Augenfällig sind die Parallelen zwischen der Paecon und der »Occupy«-Bewegung in Ziel und Zusammensetzung. Beide werfen grundlegende Fragen auf, ohne sich einer kohärenten und konstruktiven Kritik zu verpflichten. Inhaltlich scheint sich die Paecon in Deutschland stark auf die Wachstumskritik zu konzentrieren. Sowohl Rüzgar als auch Dürmeier weisen diesen Eindruck jedoch zurück: Sie seien »theoretisch so unterschiedlich aufgestellt, dass wir gar keine eindeutige Position beziehen könnten«, sagt Rüzgar. Dürmeier gibt an, man befasse sich im Wesentlichen mit drei Gebieten: der »Postwachstumsökonomie«, den normativen Grundlagen des Fachs und der Finanzwirtschaft. Das Thema Privatrente beispielsweise veranschauliche, wie wohlüberlegt die Vorannahmen von Modellen und Schaubildern sein wollen: Während die konventionellen Modelle linear aufgebaut seien und ein sicheres und stetiges Wachstum erwarten ließen, stelle sich das Bild mit nichtlinearer Mathematik ganz anders dar: Da passiert es, dass Funktionen »überschießen«. So bildet dann auch die Theorie ab, was empirisch schon klar war: Blasenbildung ist kein Fehler, sondern Normalität. Die Probleme der Wirtschaftswissenschaften lassen sich nur fächer- und branchenübergreifend angehen. Das verdeutlicht Dürmeier mit einem Verweis auf die Rezeptionsproblematik: Einfache Antworten sind nicht nur leichter vermittelbar, sondern auch politisch praktikabel. Die Hürde der Simplifizierung müssen die Postautisten erst noch nehmen. Einen bis heute andauernden Feldversuch, die »Unzufriedenheit mit dem Ist-Zustand der Zunft« produktiv zu wenden, unternimmt seit Mitte der siebziger Jahre die keynesianisch orientierte Memorandum-Gruppe, die ­alljährlich ein Gegengutachten zu dem des amt­lichen Sachverständigenrats erstellt.

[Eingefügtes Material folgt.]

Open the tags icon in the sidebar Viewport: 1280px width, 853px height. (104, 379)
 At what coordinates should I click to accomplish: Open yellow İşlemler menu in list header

Die akademische Jugend wird sich auf eine lange Auseinandersetzung einstellen müssen. Glaubt man jedoch den Fachzeitschriften, so wird an einer Revolutionierung der Wirtschaftswissenschaften kein Weg vorbeiführen. Und die Postautisten sind keineswegs die einzigen Akteure. Der Direktor des unternehmernahen Instituts der deutschen Wirtschaft, Michael Hüther, räumt ein, dass »die Dominanz der neoklassischen Finanzmarktökonomik« überprüft werden müsse. Der Präsident des Instituts für Weltwirtschaft, Dennis Snower, meint: »Wir stehen am Anfang einer Revolution«, auch wenn hierzulande von ­einem Neuanfang in den Wirtschaftswissenschaften bisher wenig zu spüren sei. Doch fortschritt­liche Forschungsansätze gibt es in Gestalt der Institutionenökonomik und Verhaltensökonomik, auch wenn sie für Rüzgar nicht grundlegend und weitreichend genug sind. Nicht weitreichend genug ist derzeit allerdings auch der Einfluss der Postautisten. Den schätzt Sebastian Dullien, Professor für Volkswirtschaft an der HTW Berlin, als nicht sehr groß ein, »weder in orthodoxen Kreisen noch in linken Domänen«. Er selbst sehe die »völlige Methodengleichgültigkeit« der Postautisten als problematisch an. Der kritische Impuls sei jedoch vollkommen richtig. Und: Der Wandel in den Wirtschaftswissenschaften finde statt, nur eben kaum in Deutschland.